BEI Ungkap Banyak Emiten Kejar IPO Sebelum Pilpres 2024

Balikpapan, IDN Times - Sepanjang 2023, Bursa Efek Indonesia (BEI) mencatat sudah ada 77 perusahaan yang melakukan penawaran saham perdana atau initial public offering (IPO).
Angka tersebut mencetak rekor dalam puluhan tahun terakhir, atau sejak periode 1990-an, di mana ada 66 perusahaan melantai di bursa dalam satu tahun.
Adapun dari 77 emiten itu, dana yang terhimpun sebesar Rp53,84 triliun.
“Jumlah emiten kita sudah 77 yang listing. Jadi kalau kita bicara bahwa record kita terbanyak adalah 66 di tahun 1990-an, tahun ini kita pecahkan rekor, dan masih ada waktu 1,5 bulan lagi,” kata Iman dalam acara capital market journalist workshop di Novotel Balikpapan, Kalimantan Timur (Kaltim), Jumat (17/11/2023).
1. Emiten kejar tayang IPO sebelum Pilpres 2024

Iman mengatakan banyaknya emiten yang melantai di bursa tahun ini karena dua hal. Pertama, adanya pengunduran jadwal IPO dari tahun lalu. Kedua, banyak perusahaan yang mengejar IPO sebelum Pemilihan Presiden (Pilpres) 2024 yang digelar pada 14 Februari 2024.
“Kalau kita mengamati, IPO yang terjadi saat ini, ini adalah karena delay tahun lalu, dan percepatan dari 2024. Jadi kita lihat pada hari ini yang IPO ada 77 year to date (YTD). Itu kalau kita lihat beberapa percepat ke 2023 ini, karena mereka melihat tahun depan pemilu,” ucap Iman.
2. Pergerakan bursa saham masih kondusif

Adapun terkait kinerja bursa saham, menurutnya masih kondusif meski pesta politik telah dimulai. Hal itu salah satunya terlihat pada pergerakan Indeks Harga Saham Gabungan (IHSG) yang lebih tinggi dibandingkan tahun lalu.
“Kita lihat indeks kita akhir tahun lalu tutup di 6.800-an, hari ini indeksnya 6.900-an. Walaupun side ways, kadang-kadang 6.700-an, 6.800-an, 6.900-an, bahkan tadi Pak Anton sampaikan pernah 7 ribu,” ucap Iman.
3. Investor lebih memperhatikan faktor ekonomi makro dibandingkan gejolak politik

Pada 2024, BEI optimistis kinerja bursa saham tetap baik.
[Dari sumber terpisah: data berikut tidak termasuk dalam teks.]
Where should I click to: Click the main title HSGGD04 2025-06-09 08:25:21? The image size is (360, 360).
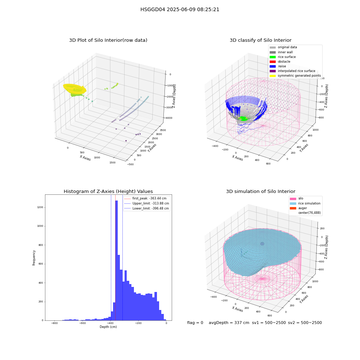coord(180,9)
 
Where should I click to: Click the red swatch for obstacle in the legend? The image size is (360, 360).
coord(273,62)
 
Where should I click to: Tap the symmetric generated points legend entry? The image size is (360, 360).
coord(295,76)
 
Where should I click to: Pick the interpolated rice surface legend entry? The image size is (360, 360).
coord(292,71)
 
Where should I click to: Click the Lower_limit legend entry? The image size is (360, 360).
coord(147,208)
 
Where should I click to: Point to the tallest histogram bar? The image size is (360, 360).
coord(116,260)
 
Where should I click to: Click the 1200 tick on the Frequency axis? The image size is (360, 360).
coord(40,207)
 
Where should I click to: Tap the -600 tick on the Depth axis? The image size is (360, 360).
coord(82,323)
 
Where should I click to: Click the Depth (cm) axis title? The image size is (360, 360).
coord(108,327)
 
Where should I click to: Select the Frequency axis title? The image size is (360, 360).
coord(34,258)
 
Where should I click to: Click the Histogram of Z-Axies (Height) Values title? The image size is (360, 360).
coord(108,192)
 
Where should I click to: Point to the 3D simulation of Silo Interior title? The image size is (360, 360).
coord(261,192)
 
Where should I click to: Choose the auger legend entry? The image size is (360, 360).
coord(298,208)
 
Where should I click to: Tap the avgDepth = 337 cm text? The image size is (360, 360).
coord(229,323)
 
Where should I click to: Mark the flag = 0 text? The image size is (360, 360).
coord(195,323)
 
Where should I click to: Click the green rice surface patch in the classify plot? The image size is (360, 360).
coord(244,119)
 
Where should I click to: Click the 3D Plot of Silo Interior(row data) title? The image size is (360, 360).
coord(108,40)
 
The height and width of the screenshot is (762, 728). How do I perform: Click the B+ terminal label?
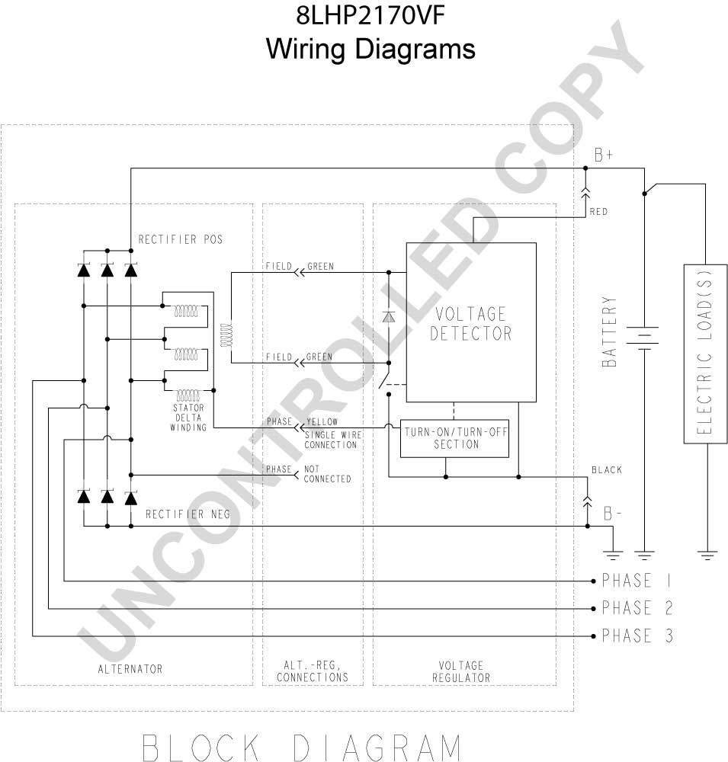click(604, 155)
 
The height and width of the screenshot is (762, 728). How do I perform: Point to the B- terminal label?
click(612, 513)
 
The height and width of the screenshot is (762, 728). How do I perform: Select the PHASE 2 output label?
click(637, 607)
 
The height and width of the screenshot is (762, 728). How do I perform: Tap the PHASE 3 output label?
click(637, 636)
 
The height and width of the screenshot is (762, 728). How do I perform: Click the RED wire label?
click(598, 211)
Sebab, menurutnya investor lebih memperhatikan faktor-faktor ekonomi makro, seperti kenaikan suku bunga acuan Amerika Serikat (AS), dan sebagainya ketimbang gejolak politik.
“Kita tahu pemilu kita akan dilaksanakn di 14 Februari, justru kita perlu suasananya kondusif dan orang mulai berinvestasi. Yang terjadi selama ini, penurunannya karena faktor makro, terjadi interest rate dari AS yang terus meningkat. Faktor-faktor itu yang menurut saya lebih dominan dari faktor politiknya,” ucap Iman.